Le théologien suisse de 55 ans, qui avait invoqué sans succès son état de santé pour être libéré, "souffre d'une sclérose en plaques depuis 2006, diagnostic considéré comme certain", concluent les médecins dans leur rapport déposé mercredi chez les juges d'instruction, selon des sources concordantes.
"La prise en charge actuelle (...) n'est pas incompatible avec la détention. Toutefois les experts insistent sur le fait que Tariq Ramadan, s'il restait en détention, devra continuer à bénéficier de l'accès aux soins", notamment de son traitement médicamenteux et de ses quatre séances de kinésithérapie hebdomadaire, écrivent-ils encore.
L'intellectuel musulman, qui conteste toute relation sexuelle avec ses deux premières accusatrices et fustige une "campagne de calomnie", est écroué à la prison de Fleury-Mérogis (Essonne) depuis sa mise en examen, le 2 février, pour viol et viol sur personne vulnérable.
Disant souffrir d'une sclérose en plaques et d'une neuropathie, il avait contesté son incarcération, mais une première expertise rapide n'avait pas confirmé ces diagnostics. Le 22 février, la cour d'appel de Paris avait alors validé son maintien sous écrou, au grand dam de ses soutiens qui, depuis, ne cessent de dénoncer une "injustice".
Selon le rapport rendu mercredi, le diagnostic de la sclérose en plaques, posé au Qatar en novembre 2014 puis à Londres en 2016, a été confirmé à Paris "en mars 2018 à l'hôpital de la Salpêtrière par deux neurologues d'une compétence reconnue".
"Il n'y a pas eu de poussée de la maladie" récente, notent-ils, affirmant que "le stress peut majorer les symptômes".
En revanche, selon ces experts, aucun argument "ne permet de retenir le diagnostic de neuropathie périphérique des membres inférieurs" alléguée par Tariq Ramadan. Selon sa femme, il se rend au parloir de sa prison en fauteuil roulant.
Relevant "un état dépressif réactionnel à la détention", les médecins estiment que les maux de tête et la perturbation de la marche dont se plaint l'intellectuel sont "très probablement" des troubles physiques liés à "sa situation actuelle".
Après s'être plaint de ces symptômes, il a été hospitalisé au moins deux fois depuis son incarcération. Mais ses adversaires y voient surtout une comédie pour obtenir sa remise en liberté.
Robe tachée
Au-delà du volet médical, la situation de Tariq Ramadan s'est encore assombrie.

## Consignes
1. Résumez en deux phrases l'article sur l'expertise médicale de Tariq Ramadan.
2. Présentez sous forme de liste le paragraphe de l'article sur l'expertise médicale de Tariq Ramadan qui commence par « Disant souffrir d'une sclérose en plaques », en conservant ses faits principaux.
3. Rédigez la suite de l'article sur l'expertise médicale de Tariq Ramadan à partir de sa dernière phrase.
Le matériel placé après cet article n'est pas nécessaire.

## Matériel fourni
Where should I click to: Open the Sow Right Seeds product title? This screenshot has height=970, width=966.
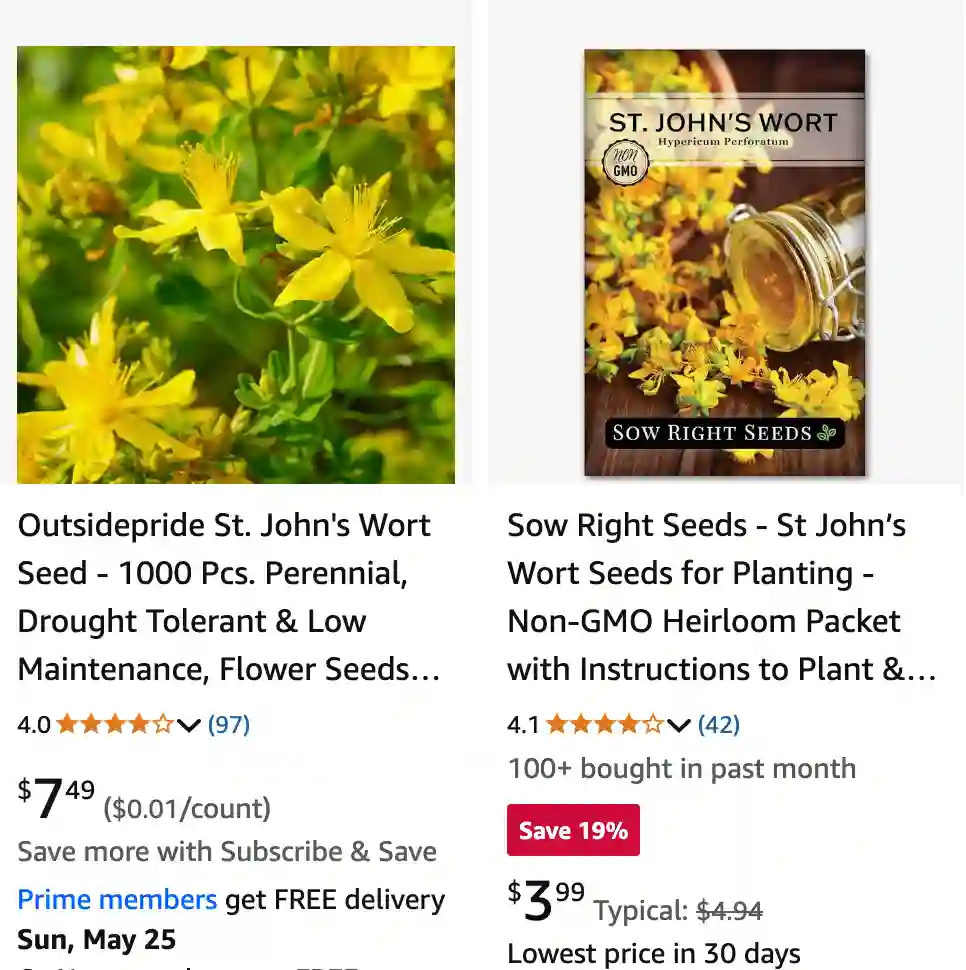721,597
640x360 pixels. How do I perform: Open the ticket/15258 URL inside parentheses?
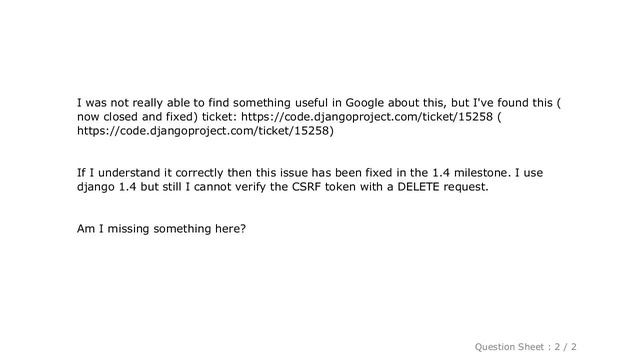click(x=203, y=131)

## Réponses
1. D'après un rapport d'experts déposé mercredi chez les juges d'instruction, Tariq Ramadan, écroué à Fleury-Mérogis depuis sa mise en examen pour viol le 2 février, souffre bien d'une sclérose en plaques, mais sa prise en charge n'est pas incompatible avec la détention s'il garde l'accès aux soins. Les médecins écartent en revanche la neuropathie qu'il invoquait et jugent ses maux de tête et ses troubles de la marche très probablement liés à sa situation actuelle, sur fond d'état dépressif réactionnel à la détention.

2.
- Tariq Ramadan a contesté son incarcération en disant souffrir d'une sclérose en plaques et d'une neuropathie.
- Une première expertise rapide n'a pas confirmé ces diagnostics.
- Le 22 février, la cour d'appel de Paris a validé son maintien sous écrou.
- Ses soutiens dénoncent depuis une « injustice ».

3.
Début mars, une troisième plaignante s'est signalée, affirmant avoir subi de multiples viols entre 2013 et 2014 en France, à Bruxelles et à Londres. Cette Lilloise a décrit dans sa plainte des rapports sexuels très violents sous la contrainte, le plus souvent dans des hôtels en marge des conférences à succès du prédicateur, selon un scénario similaire à celui raconté par les autres plaignantes.
Les enquêteurs analysent les enregistrements audio et les messages qu'elle leur a fournis, ainsi qu'une robe noire tachée de sperme, selon une source proche du dossier. Mercredi, une expertise a été ordonnée par les juges pour vérifier si cette tache correspond à l'ADN de M. Ramadan, a ajouté cette source.
En Suisse, une femme a également déposé plainte la semaine dernière contre M. Ramadan, l'accusant de l'avoir violée et séquestrée en 2009 dans une chambre d'hôtel de Genève.
La détention de ce petit-fils du fondateur de la confrérie islamiste des Frères musulmans a suscité un vif émoi au sein de la communauté musulmane. Certains ont dénoncé un "deux poids, deux mesures", voire un "complot" contre une des rares figures médiatiques de l'islam européen, accusée par ses détracteurs de fondamentalisme camouflé sous un discours réformiste.
Son étoile avait cependant déjà commencé à pâlir et rares sont les responsables communautaires à avoir affiché leur soutien. Néanmoins, le mouvement des Musulmans de France (ex-UOIF) a marqué les esprits fin mars quand son président, Amar Lasfar, a exprimé l'espoir que Tariq Ramadan, dont la "pensée reste intacte", soit bientôt "libéré" de prison et "blanchi".